[TASK DESCRIPTION]
Copy the rows from the line containing "The height and width of the screenshot is (453, 835)." down to the line containing "pyautogui.click(x=687, y=108)", substituting "EUR" for "USDT" and changing nothing else.

[SUPPLIED ENTRIES]
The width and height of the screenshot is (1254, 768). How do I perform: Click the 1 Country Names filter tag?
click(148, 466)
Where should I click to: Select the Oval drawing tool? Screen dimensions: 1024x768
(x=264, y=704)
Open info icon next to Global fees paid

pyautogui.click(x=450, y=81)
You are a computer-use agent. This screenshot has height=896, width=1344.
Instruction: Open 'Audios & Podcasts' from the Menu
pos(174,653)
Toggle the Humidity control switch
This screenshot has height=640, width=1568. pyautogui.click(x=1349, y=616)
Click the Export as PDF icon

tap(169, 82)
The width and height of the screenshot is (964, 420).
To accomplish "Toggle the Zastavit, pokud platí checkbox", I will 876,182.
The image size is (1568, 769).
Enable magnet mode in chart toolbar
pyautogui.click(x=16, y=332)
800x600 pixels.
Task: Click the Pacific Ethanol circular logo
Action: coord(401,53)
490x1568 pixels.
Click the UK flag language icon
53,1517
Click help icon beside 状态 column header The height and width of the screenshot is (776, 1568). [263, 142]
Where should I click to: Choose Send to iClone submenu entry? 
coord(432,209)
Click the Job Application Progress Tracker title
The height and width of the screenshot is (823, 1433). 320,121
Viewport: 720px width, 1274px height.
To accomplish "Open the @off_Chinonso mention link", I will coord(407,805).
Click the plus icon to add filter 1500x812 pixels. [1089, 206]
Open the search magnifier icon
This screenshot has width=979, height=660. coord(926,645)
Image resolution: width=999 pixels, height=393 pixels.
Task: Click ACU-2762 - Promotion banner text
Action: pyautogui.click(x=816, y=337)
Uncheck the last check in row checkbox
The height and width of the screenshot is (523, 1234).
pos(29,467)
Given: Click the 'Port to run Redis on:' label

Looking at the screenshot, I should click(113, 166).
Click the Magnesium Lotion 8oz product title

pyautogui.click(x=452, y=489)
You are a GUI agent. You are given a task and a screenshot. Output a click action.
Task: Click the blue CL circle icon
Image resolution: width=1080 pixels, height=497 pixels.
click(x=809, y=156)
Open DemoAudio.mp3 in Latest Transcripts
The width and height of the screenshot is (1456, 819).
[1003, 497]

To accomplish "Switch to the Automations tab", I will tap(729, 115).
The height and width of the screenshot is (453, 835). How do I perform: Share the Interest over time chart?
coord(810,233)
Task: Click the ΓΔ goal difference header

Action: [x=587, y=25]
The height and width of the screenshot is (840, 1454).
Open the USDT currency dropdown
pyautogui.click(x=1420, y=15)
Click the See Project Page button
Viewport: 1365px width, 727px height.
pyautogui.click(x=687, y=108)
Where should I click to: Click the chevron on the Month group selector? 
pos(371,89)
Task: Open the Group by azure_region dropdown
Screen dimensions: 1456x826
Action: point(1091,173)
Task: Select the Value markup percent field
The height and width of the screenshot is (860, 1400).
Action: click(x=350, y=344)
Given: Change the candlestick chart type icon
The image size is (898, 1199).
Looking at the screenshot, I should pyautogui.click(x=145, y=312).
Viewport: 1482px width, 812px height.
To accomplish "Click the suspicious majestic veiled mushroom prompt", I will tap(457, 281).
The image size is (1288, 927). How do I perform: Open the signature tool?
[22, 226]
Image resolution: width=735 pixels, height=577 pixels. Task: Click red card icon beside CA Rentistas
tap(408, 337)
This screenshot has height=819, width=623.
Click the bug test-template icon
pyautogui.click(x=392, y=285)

[SOLUTION FOR THIS EXERCISE]
The height and width of the screenshot is (453, 835). How do I perform: Share the Interest over time chart?
coord(810,233)
Task: Click the ΓΔ goal difference header

Action: [x=587, y=25]
The height and width of the screenshot is (840, 1454).
Open the EUR currency dropdown
pyautogui.click(x=1420, y=15)
Click the See Project Page button
Viewport: 1365px width, 727px height.
pyautogui.click(x=687, y=108)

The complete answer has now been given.